Biała Gwiazda notuje różne występy, ale w ważnych chwilach potrafi się zmobilizować. Tak było choćby przy okazji turnieju finałowego Pucharu Polski, kiedy po dotkliwej porażce we Włoszech przyjechała pod Wawel i wywalczyła główne trofeum.
Najbliższemu starciu również przyświeca wysoka ranga. W przypadku wygranej krakowianki otrzymają promocję do rozgrywek EuroCup, gdzie od razu wystąpią na poziomie półfinału. To swego rodzaju nagroda pocieszenia przy braku obecności w play-off Euroligi, niemniej wobec bardzo mocnej konkurencji obecny scenariusz wydaje się całkiem korzystny.
Za wiślaczkami przemawia fakt, iż do gry wróciły już wszystkie zawodniczki poza Małgorzatą Misiuk. Dzięki temu sztab szkoleniowy dysponuje dość szeroką rotacją, a ciekawie wygląda zwłaszcza zestawienie pod koszem Eweliny Kobryn oraz Vanessy Gidden. Obie mogą wykonać kawał pożytecznej pracy. Dodatkowo, po dłuższej przerwie znów rywalizuje Claudia Pop, zwiększając siłę na obwodzie.
W tureckiej ekipie małopolskich akcentów nie brakuje. Czołową postacią jest była środkowa Wisły, Gintare Petronyte. Wśród nowych wzmocnień natomiast od razu zauważa się Farhiyę Abdi, która również z powodzeniem broniła barw uczestnika ekstraklasy. Przyjście tej drugiej sprawiło, że team z Mersin zyskał pod względem koszykarskiego potencjału. Być może podopieczne Jose Ignacio Hernandeza czeka trudniejsze zadanie aniżeli w rundzie pierwszej.
ZOBACZ WIDEO Natalia Partyka: medale paraolimpijskie już mam, czas na medal IO zawodowców
Jeżeli udałoby się zwyciężyć, przygoda z pucharami zostanie przedłużona.
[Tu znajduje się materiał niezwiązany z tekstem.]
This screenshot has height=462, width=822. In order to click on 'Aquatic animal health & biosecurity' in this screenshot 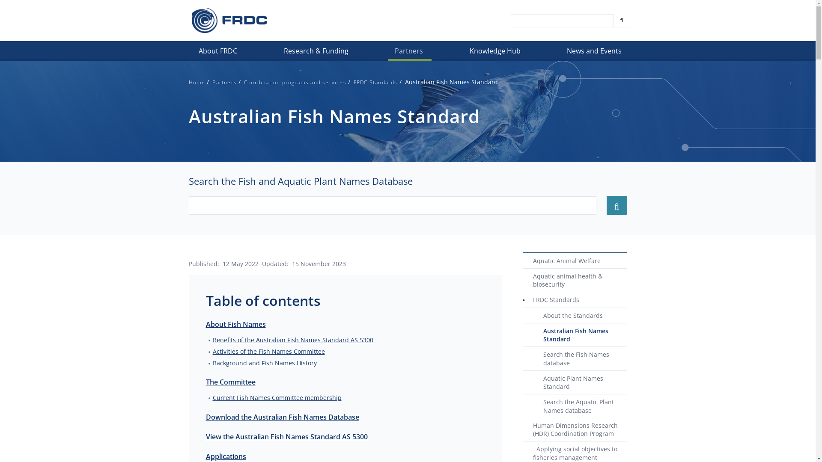, I will do `click(574, 280)`.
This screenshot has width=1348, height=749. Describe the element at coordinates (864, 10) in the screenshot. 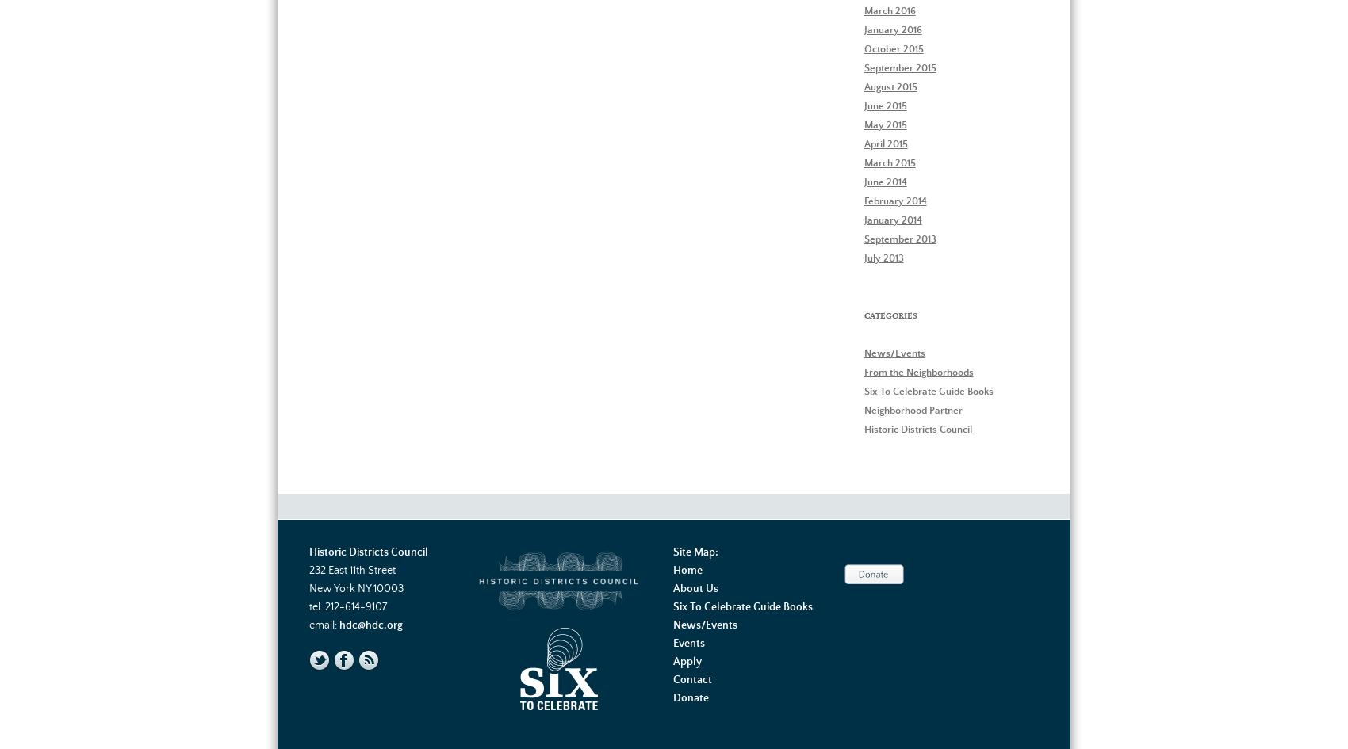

Podobny los czeka również kogoś z dwójki Basket Lattes Montpellier i Famila Schio. Notabene z Francuzkami odbędzie się następne starcie euroligowe przy Reymonta.
Ewentualny sukces w Turcji dodatkowo podbudowałby morale kolektywu przed nadchodzącym bojem w Toruniu, gdzie czeka głodna triumfów Energa. A warto przypomnieć, że Wisła Can Pack ma się o co bić. Niedawno utraciła prowadzenie w tabeli na rzecz Ślęzy Wrocław.
Początek meczu w środę o godzinie 16:30 czasu polskiego.